I use the extract_table() function with default param and the output only has 1 table (table 1).

What I can think of is to set method = 'asis' but I do not know to proceed with the output java object. Is there any documentation I can refer to?

leeper avatar Sep 22 '16 12:09 leeper

@khun84 Yes, you can specify the page number twice, along with the area (or use the extract_areas() function to specify those areas interactively).

So something like extract_areas(file, pages = c(1,1)). This will give you the chance to extract two different areas from a given page.

You can pursue the Java approach, but it's really only useful if you know the underlying tabula Java library well; and that is not very well documented anywhere.

leeper avatar Sep 22 '16 12:09 leeper

thanks for the clarification...ive tried with extract_areas(file, c(1, 1)) but it return the same table twice. If I have to explicitly define the area for both tables, then my code will break when the position of the tables change.

> PROVIDED MATERIAL
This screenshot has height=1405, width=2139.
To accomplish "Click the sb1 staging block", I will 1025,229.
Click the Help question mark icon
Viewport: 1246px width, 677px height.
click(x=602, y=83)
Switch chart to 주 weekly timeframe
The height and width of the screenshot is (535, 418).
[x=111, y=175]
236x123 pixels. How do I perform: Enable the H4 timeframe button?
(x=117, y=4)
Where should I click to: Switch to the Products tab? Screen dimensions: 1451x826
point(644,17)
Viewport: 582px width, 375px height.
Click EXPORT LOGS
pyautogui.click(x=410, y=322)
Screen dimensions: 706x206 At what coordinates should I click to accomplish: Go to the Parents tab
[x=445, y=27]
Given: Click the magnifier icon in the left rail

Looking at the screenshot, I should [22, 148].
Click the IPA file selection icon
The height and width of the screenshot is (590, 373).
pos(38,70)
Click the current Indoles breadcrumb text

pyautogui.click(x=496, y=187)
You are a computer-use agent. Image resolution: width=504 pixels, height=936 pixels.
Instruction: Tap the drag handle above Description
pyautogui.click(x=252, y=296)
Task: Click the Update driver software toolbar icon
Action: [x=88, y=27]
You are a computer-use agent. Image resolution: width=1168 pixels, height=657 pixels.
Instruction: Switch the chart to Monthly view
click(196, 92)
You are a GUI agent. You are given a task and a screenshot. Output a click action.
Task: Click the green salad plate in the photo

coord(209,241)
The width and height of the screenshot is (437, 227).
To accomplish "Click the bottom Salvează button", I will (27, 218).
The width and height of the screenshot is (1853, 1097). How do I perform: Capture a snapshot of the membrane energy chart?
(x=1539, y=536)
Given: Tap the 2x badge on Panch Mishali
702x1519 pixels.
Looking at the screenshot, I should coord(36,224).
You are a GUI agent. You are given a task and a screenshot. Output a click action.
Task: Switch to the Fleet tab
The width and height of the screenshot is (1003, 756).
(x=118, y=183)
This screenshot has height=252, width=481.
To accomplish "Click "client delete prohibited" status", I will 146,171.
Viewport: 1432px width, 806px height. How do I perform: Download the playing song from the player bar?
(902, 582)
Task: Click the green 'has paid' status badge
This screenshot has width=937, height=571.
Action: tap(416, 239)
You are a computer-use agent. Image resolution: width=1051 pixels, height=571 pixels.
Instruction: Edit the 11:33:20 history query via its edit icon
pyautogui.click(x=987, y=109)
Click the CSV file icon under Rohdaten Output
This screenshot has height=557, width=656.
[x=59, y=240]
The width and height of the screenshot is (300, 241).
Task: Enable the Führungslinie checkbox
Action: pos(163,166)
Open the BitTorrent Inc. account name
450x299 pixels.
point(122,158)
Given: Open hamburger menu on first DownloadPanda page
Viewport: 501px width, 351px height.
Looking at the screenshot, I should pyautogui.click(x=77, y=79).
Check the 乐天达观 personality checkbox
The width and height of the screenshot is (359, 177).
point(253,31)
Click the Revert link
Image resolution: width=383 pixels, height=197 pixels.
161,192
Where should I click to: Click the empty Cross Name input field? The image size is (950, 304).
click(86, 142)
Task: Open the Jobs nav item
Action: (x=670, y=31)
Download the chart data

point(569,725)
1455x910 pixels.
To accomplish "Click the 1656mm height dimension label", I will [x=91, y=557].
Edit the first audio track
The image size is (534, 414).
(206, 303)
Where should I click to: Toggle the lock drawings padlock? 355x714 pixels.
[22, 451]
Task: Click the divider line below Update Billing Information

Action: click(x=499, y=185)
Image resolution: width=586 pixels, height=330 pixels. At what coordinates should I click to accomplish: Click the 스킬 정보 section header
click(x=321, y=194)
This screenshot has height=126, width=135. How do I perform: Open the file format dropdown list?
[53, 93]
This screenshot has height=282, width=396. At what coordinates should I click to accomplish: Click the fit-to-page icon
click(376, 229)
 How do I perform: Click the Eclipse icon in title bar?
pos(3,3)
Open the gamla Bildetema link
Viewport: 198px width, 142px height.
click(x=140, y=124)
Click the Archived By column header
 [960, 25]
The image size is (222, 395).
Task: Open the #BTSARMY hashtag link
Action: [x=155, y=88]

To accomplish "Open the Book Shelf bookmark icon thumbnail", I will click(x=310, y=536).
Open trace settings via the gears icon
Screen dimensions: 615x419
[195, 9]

> REQUIRED WORK
Extend the thread about pulling two tables from a single PDF page with extract_areas(), starting after its last reply.

> RESULT FOR THIS TASK
Is there any function that can return the entire content of the pdf in a DOM like format? In that case, I can traverse the DOM tree and extract what I want.

khun84 avatar Sep 22 '16 17:09 khun84

Hi @leeper - I've recently run into similar issues, but with multi-page documents and a random number of tables per page, I found that the 'spreadsheet' method on the command line and/or via Tabula's interface will drag them out. The write_csv function spills them all out correctly (at least in the cases I've tested), but the list_matrices function doesn't.

I've edited the list_matrices function if you're happy for a pull request?

SteveLane avatar Dec 21 '16 04:12 SteveLane

Yes, please send a PR!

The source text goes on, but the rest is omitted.